__WORK ITEM__. Please output exactly the part of the records below that opens with the line containing "Click the show/hide" and closes with the line containing "Given: Select cell B5 showing Empty", both lines included, and nothing else.

(DATA FOR REVIEW begins)

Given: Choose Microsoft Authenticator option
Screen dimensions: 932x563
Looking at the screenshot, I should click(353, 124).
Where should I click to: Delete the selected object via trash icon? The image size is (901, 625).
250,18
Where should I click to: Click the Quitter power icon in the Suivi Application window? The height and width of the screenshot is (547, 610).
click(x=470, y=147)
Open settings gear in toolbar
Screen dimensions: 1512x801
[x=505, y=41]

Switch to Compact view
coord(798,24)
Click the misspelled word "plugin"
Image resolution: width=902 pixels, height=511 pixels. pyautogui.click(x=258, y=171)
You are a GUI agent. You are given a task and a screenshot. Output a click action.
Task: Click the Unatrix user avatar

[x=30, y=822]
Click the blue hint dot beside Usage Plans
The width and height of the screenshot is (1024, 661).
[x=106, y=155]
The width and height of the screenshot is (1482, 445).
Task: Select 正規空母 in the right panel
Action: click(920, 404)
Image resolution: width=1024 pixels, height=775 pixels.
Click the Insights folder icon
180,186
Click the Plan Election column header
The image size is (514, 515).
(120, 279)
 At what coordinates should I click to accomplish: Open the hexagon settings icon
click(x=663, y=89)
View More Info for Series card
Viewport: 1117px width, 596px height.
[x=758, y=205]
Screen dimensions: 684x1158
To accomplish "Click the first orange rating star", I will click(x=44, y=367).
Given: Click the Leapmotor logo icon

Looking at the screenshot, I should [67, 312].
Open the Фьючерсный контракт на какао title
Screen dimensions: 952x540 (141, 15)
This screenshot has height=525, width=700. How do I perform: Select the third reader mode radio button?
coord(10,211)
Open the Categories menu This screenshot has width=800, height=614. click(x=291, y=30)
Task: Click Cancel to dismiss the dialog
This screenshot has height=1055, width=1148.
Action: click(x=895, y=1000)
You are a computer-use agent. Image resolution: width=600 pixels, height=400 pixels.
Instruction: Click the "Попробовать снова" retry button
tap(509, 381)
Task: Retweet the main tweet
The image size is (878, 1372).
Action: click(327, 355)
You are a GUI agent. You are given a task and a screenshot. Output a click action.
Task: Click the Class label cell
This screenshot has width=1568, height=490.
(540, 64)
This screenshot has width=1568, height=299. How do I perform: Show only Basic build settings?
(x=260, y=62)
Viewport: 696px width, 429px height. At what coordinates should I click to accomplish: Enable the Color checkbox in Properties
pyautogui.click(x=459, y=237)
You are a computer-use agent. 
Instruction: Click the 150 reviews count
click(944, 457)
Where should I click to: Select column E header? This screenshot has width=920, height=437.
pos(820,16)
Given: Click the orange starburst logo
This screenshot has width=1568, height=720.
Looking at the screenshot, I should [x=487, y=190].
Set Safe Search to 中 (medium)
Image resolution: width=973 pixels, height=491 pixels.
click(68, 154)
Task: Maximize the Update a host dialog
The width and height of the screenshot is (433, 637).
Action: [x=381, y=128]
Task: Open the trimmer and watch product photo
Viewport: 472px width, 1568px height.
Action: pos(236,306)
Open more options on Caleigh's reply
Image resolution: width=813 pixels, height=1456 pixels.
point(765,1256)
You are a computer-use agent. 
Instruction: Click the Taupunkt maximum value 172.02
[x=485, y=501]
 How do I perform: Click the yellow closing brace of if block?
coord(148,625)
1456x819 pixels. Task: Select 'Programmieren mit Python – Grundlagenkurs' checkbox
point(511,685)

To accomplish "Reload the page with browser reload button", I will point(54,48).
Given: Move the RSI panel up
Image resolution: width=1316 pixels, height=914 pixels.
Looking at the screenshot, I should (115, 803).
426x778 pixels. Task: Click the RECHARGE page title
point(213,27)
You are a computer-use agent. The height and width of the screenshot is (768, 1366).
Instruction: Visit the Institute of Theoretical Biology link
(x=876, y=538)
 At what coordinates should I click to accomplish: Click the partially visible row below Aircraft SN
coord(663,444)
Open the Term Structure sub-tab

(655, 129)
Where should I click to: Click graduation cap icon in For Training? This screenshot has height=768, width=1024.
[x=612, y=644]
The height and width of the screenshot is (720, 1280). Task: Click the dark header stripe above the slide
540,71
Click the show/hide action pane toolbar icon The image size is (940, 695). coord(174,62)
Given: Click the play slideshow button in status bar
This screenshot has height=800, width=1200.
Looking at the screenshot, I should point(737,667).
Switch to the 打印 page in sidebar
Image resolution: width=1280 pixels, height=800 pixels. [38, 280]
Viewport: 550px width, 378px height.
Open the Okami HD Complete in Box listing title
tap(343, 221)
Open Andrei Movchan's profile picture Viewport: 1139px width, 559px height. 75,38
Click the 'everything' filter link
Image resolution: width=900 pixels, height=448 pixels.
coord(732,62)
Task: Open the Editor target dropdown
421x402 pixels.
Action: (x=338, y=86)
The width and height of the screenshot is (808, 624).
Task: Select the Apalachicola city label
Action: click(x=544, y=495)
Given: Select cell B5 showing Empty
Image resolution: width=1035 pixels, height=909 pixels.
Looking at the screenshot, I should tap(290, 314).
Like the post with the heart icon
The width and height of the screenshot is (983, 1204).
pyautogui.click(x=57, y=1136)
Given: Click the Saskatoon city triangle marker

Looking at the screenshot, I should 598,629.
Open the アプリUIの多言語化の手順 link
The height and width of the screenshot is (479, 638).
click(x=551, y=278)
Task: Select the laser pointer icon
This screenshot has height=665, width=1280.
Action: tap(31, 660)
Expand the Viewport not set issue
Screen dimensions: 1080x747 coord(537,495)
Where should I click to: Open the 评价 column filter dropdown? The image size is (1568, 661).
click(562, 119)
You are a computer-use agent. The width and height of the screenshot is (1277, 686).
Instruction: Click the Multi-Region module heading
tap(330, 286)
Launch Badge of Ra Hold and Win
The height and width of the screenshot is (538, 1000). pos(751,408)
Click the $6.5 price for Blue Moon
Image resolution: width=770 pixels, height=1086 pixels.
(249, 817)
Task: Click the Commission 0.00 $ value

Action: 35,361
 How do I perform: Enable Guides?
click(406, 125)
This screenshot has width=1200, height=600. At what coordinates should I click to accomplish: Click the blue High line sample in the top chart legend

(DATA FOR REVIEW ends)

__RESULT BELOW__.
Click the show/hide action pane toolbar icon The image size is (940, 695). coord(174,62)
Given: Click the play slideshow button in status bar
This screenshot has height=800, width=1200.
Looking at the screenshot, I should point(737,667).
Switch to the 打印 page in sidebar
Image resolution: width=1280 pixels, height=800 pixels. [38, 280]
Viewport: 550px width, 378px height.
Open the Okami HD Complete in Box listing title
tap(343, 221)
Open Andrei Movchan's profile picture Viewport: 1139px width, 559px height. 75,38
Click the 'everything' filter link
Image resolution: width=900 pixels, height=448 pixels.
coord(732,62)
Task: Open the Editor target dropdown
421x402 pixels.
Action: (x=338, y=86)
The width and height of the screenshot is (808, 624).
Task: Select the Apalachicola city label
Action: click(x=544, y=495)
Given: Select cell B5 showing Empty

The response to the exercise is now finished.